## Work to be completed
Reproduce verbatim the portion of the rigidLink constraint passage below that runs from "Now element 2" up to and including "shape is huge.".

## Passage
»»

The `beam` option works well, enforcing linear kinematic constraints as if the two nodes were connected by a beam of infinite axial and flexural stiffness. The `bar` option should give constraints assuming only infinite axial stiffness.

But, like in Italy, the `bar` may not be what you think it is.

Consider the model shown below. Element 1 is an `elasticBeamColumn` element while element 2 is an elastic `truss` element.

Due to a vertical load at node 3, with realistic member properties that give naturally high axial stiffness, element 2 will rotate about the instantaneous center of rotation (ICR) shown in the figure, and push element 1 to the left, as shown in the deformed shape below, plotted using `opsvis`.

Now, let’s make the high axial stiffness of element 2 official by using a rigidLink `bar` constraint. There should not be any significant difference in response because element 2 already has high axial stiffness.

However, when we apply this constraint to the model, the deformed shape is totally different.

Now element 2 does not rotate, i.e., the ICR is at infinity. The vertical load transfers directly into axial compression of element 1. Note that the scale factor on the deformed shape is huge.

In addition, the support reactions of the model do not satisfy equilibrium. You have to include the “reactions” from node 2 in order to make global equilibrium work out.

So what’s the problem? No, we did not daisy chain the single point constraints at node 3 with the rigid link multi-point constraint.

««

## Collected material

»»

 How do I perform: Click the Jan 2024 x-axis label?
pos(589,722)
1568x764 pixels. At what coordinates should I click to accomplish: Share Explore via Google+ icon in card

««

## Response
Now element 2 does not rotate, i.e., the ICR is at infinity. The vertical load transfers directly into axial compression of element 1. Note that the scale factor on the deformed shape is huge.